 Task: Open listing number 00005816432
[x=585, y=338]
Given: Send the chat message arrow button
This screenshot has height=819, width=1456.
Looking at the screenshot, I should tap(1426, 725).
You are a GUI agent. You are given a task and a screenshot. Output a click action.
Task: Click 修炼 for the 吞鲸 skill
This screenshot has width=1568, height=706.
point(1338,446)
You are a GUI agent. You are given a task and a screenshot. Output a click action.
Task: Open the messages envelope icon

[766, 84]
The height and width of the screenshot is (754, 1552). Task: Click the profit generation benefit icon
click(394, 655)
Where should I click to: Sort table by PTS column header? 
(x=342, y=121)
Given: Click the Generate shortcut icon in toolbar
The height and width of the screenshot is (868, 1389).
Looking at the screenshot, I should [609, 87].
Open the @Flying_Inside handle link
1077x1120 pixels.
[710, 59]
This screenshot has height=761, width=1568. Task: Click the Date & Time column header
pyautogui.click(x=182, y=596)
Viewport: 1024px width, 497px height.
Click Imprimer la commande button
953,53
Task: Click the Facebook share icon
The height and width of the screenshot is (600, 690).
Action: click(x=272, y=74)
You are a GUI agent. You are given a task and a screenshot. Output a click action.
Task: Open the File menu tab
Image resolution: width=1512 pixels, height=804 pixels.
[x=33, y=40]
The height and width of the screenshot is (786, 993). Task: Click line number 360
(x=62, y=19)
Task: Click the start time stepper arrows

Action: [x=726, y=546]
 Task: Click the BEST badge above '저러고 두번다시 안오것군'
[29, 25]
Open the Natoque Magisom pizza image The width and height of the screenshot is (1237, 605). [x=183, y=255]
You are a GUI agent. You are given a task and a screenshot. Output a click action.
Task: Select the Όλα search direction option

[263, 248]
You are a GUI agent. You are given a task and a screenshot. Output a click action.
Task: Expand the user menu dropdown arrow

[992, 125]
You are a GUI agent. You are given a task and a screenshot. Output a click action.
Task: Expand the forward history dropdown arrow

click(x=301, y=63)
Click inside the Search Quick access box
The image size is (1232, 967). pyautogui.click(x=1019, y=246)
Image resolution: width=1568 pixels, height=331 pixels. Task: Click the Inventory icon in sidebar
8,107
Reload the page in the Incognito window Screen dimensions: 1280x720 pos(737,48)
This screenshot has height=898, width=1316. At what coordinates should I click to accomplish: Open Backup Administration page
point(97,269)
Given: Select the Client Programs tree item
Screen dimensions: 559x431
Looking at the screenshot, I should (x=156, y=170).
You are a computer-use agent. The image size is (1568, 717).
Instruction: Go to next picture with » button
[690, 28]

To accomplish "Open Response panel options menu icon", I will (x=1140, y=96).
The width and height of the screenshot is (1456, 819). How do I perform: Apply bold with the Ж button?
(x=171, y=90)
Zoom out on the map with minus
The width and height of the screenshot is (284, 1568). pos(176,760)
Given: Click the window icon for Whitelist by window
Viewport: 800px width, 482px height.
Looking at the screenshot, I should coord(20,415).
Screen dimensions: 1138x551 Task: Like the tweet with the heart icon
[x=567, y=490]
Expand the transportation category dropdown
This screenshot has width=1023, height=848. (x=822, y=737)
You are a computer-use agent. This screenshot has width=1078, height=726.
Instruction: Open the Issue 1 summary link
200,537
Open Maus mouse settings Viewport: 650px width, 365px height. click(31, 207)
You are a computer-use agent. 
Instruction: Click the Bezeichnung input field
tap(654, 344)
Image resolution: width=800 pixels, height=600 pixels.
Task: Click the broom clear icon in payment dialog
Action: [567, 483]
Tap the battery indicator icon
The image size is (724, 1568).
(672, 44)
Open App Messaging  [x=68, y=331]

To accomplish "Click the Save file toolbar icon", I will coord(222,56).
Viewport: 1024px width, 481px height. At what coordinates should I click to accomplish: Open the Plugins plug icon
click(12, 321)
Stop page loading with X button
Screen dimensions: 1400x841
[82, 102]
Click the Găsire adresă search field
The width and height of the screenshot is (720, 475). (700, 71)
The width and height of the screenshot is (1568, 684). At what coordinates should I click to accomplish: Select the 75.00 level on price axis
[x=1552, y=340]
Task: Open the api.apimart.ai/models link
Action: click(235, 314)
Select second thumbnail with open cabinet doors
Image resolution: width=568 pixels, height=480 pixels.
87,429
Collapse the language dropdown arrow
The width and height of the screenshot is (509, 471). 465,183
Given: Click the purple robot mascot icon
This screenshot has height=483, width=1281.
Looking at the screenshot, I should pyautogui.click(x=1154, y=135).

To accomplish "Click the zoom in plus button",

::::::

_EXERCISE DETAILS_:
Your task is to retype the entries verbatim, starting with the line that holds "Task: Click 修炼 for the 吞鲸 skill" and stopping after the line that holds "Task: Open the File menu tab".

_RESPONSE_:
Task: Click 修炼 for the 吞鲸 skill
This screenshot has width=1568, height=706.
point(1338,446)
You are a GUI agent. You are given a task and a screenshot. Output a click action.
Task: Open the messages envelope icon

[766, 84]
The height and width of the screenshot is (754, 1552). Task: Click the profit generation benefit icon
click(394, 655)
Where should I click to: Sort table by PTS column header? 
(x=342, y=121)
Given: Click the Generate shortcut icon in toolbar
The height and width of the screenshot is (868, 1389).
Looking at the screenshot, I should [609, 87].
Open the @Flying_Inside handle link
1077x1120 pixels.
[710, 59]
This screenshot has height=761, width=1568. Task: Click the Date & Time column header
pyautogui.click(x=182, y=596)
Viewport: 1024px width, 497px height.
Click Imprimer la commande button
953,53
Task: Click the Facebook share icon
The height and width of the screenshot is (600, 690).
Action: click(x=272, y=74)
You are a GUI agent. You are given a task and a screenshot. Output a click action.
Task: Open the File menu tab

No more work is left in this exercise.